A couple of further possibilities:

  1. Make ‘charList1’ and ‘charList2’ the ‘id’ of the respective strings rather than the ‘characters’. This will make the character comparisons sensitive to everything and speed them up because they’ll be integer rather than text comparisons.

  2. Test the strings (or the ‘id’ lists) for equality before proceeding with the rest of the process. This will greatly speed up the return of 0 for equal strings without noticeably slowing the treatment of unequal strings.

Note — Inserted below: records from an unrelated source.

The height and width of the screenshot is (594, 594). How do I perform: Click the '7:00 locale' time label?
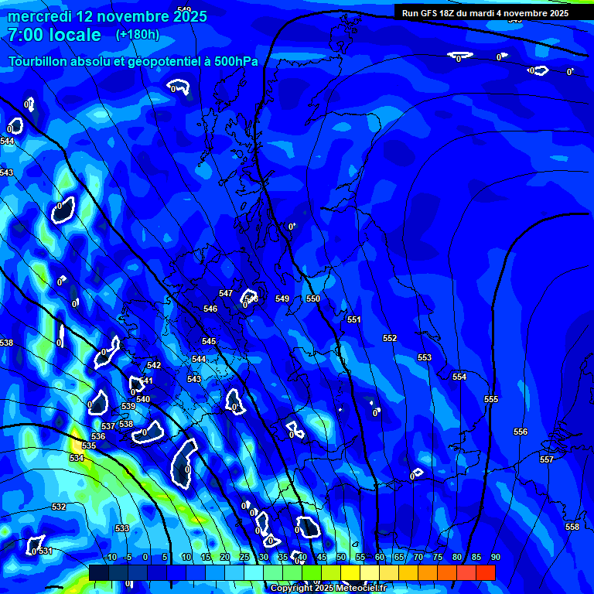pyautogui.click(x=54, y=35)
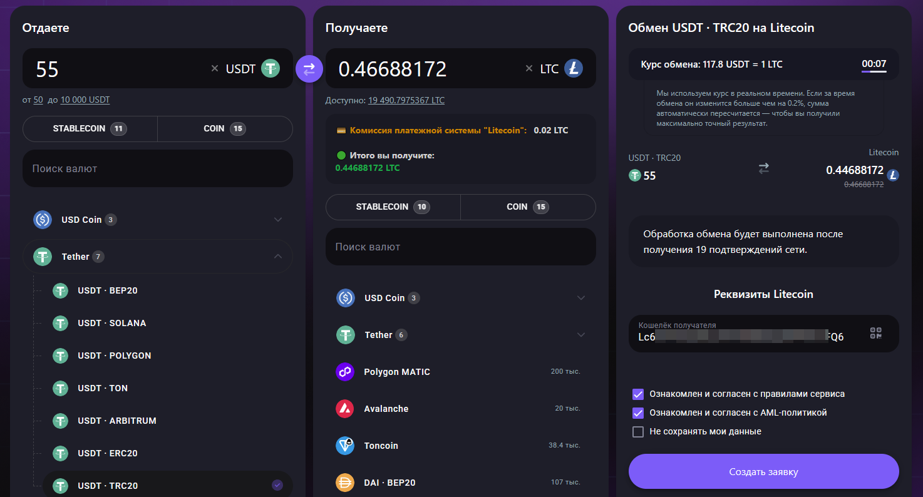Focus the 'Поиск валют' field in Отдаете panel
923x497 pixels.
[158, 168]
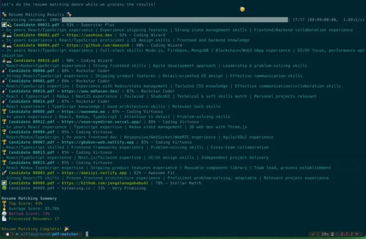366x239 pixels.
Task: Click the rocket icon beside Candidate 00003.pdf
Action: [4, 173]
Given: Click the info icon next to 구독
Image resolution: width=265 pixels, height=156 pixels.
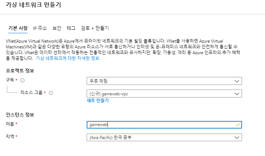Looking at the screenshot, I should pos(23,80).
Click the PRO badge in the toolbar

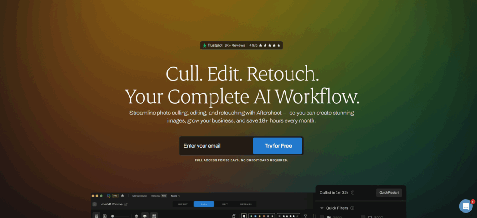click(x=115, y=196)
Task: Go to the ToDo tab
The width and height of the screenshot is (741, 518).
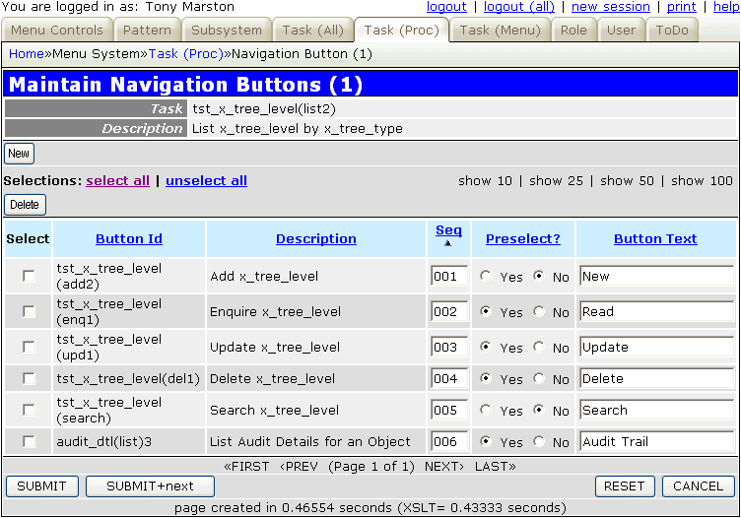Action: pos(673,31)
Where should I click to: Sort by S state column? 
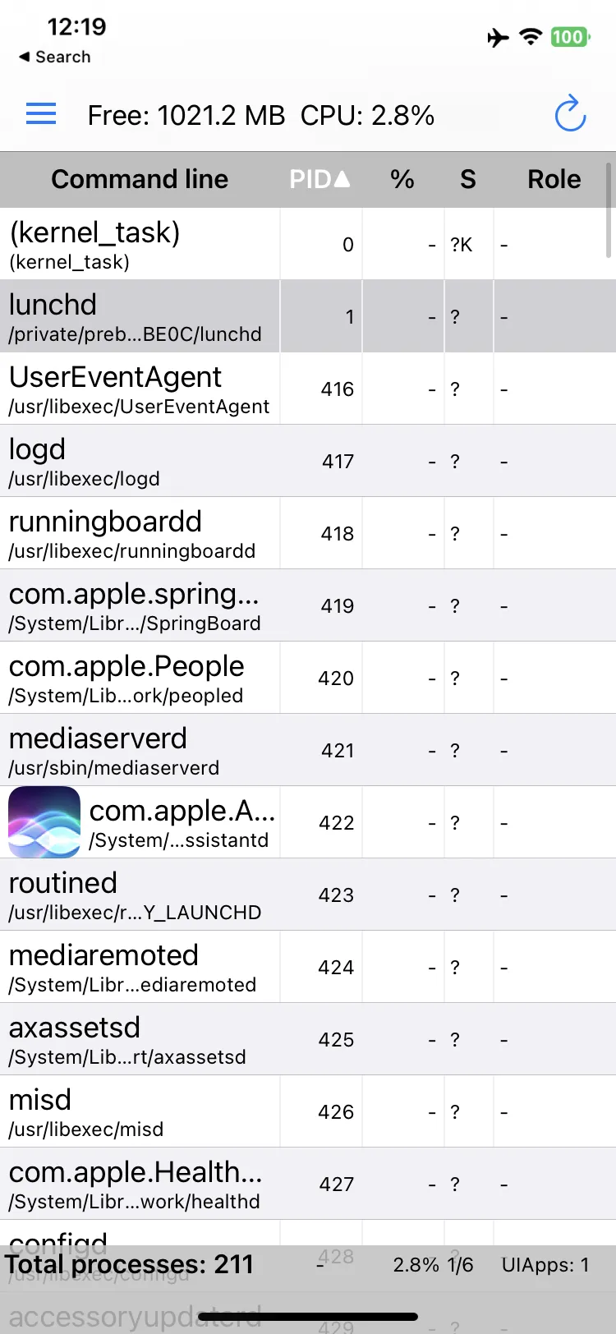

set string1 to "In information theory and computer science, the Levenshtein distance is a string metric for measuring the difference between two sequences."
--same as string 1 but with a typos (deletion, insertion, altering and transposition)
set string2 to "In informatoin theory and computer science, thee Levenshtein distance is a string metric far measuring the diffrence between two sequences."

set edits to levenshteinDistance(string1, string2)

on levenshteinDistance(s1, s2)
	set xLen to (count s1)
	set yLen to (count s2)
	
	script o
		property charList1 : id of s1 -- For everything sensitivity .
		property charList2 : id of s2 -- . and speed.
		property previousRow : missing value
		property currentRow : missing value
	end script
	
	-- Return 0 straight away if the two strings are equal.
	if (o's charList1 = o's charList2) then return 0
	
	-- Otherwise intitialise two "row" lists as the first row of a notional matrix.
	set o's previousRow to {0} & o's charList1
	repeat with x from 1 to xLen
		set item (x + 1) of o's previousRow to x
	end repeat
	set o's currentRow to o's previousRow's items
	-- Handle the remaining rows in a rolling manner, the two lists alternating as previous and current rows.
	repeat with y from 1 to yLen
		set item 1 of o's currentRow to y
		repeat with x from 1 to xLen
			set deletion to (item x of o's currentRow) + 1
			if (item x of o's charList1 is item y of o's charList2) then
				set alternate to (item x of o's previousRow)
			else
				set alternate to (item x of o's previousRow) + 1
			end if
			set min to (item (x + 1) of o's previousRow) + 1
			if (deletion < min) then set min to deletion
			if (alternate < min) then set min to alternate
			
			set item (x + 1) of o's currentRow to min
		end repeat
		
		tell o's previousRow
			set o's previousRow to o's currentRow
			set o's currentRow to it
		end tell
	end repeat
	
	return end of o's previousRow
end levenshteinDistance

Hello Nigel.

Great ideas for optimizing the handler. I at least can se no reason why anybody would want such a handler to be case insensitive. I haven’t timed it, but I wager it is alot faster. :slight_smile:

Spelling corrections, where it is used most, is a mix of case sensitive and case insensitive. Also my finished project had to be case insensitive. However, when you still want it case insensitive you can convert both strings to the same case (lowercase) before calling this function.